TarantinoIsAMisogynist · 17/10/2023 11:07

for most people "living within your means" means not raiding savings or buying it on credit. it doesn't mean you don't use a credit card but that you pay credit card bill in full every month. It also means that all expenditure comes from income including holidays car repairs presents etc

Yes - 100%

"Living within your means" means that you live on your revenue streams. Lots of things could be included in that - property income, dividend income etc., but it needs to be revenue not capital.

TarantinoIsAMisogynist · 17/10/2023 11:14

vibecheck · 17/10/2023 11:00

I love Mumsnet - I want to spend a very small percentage of one investment on a holiday and suddenly I’m an 18th century wastrel son that’s going to leave my lineage bankrupt!

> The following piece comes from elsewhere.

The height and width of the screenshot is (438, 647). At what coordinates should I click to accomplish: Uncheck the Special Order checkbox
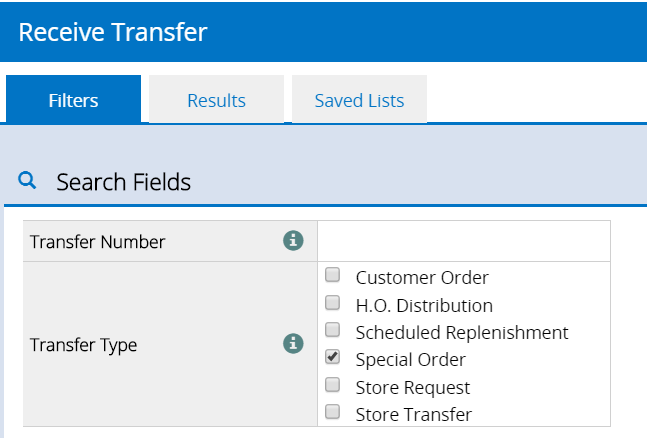point(333,357)
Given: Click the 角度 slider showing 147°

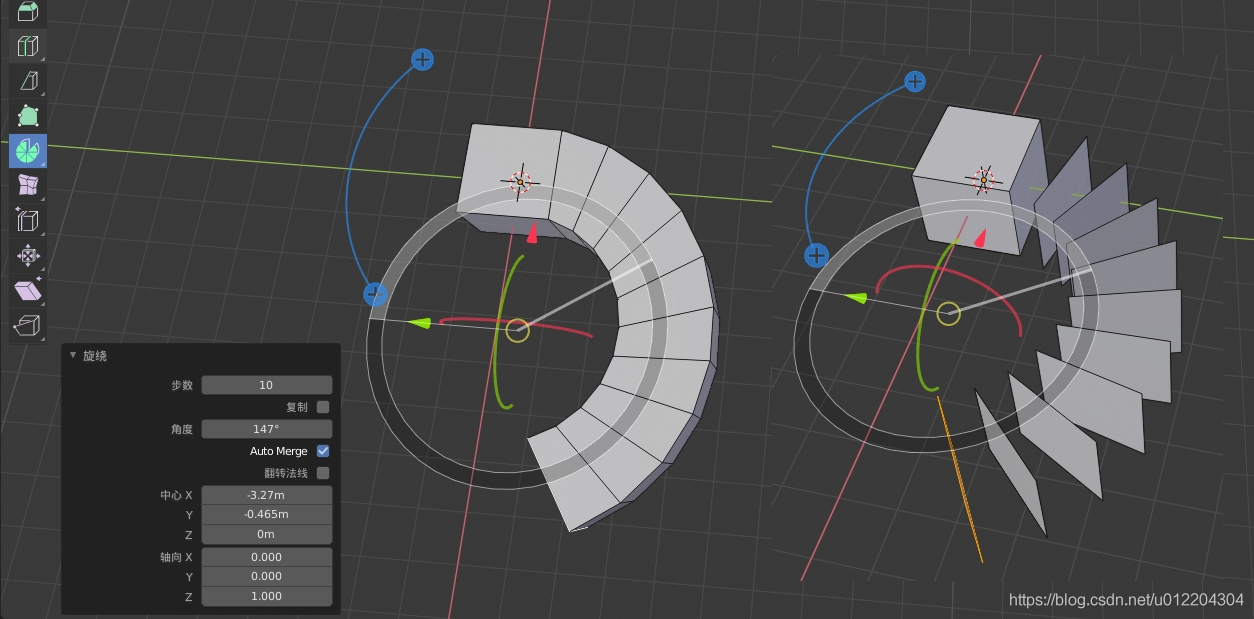Looking at the screenshot, I should (x=266, y=429).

Still reading comments but travelling for work today so won’t be able to reply much, but as always thanks for thoughts and I particularly appreciate the opinions of people who some experience with this kind of set up.

Before, it was a bit of cash for a wedding.

This year, its a small percentage of one investment for a holiday.

What about next year's holiday? What about when you want a new car? Or want to do something big as part of your expensive hobby?

If you can't save, all of that stuff will be coming from your capital. Unless it's an absolutely huge pot, you will burn through a lot of the family wealth.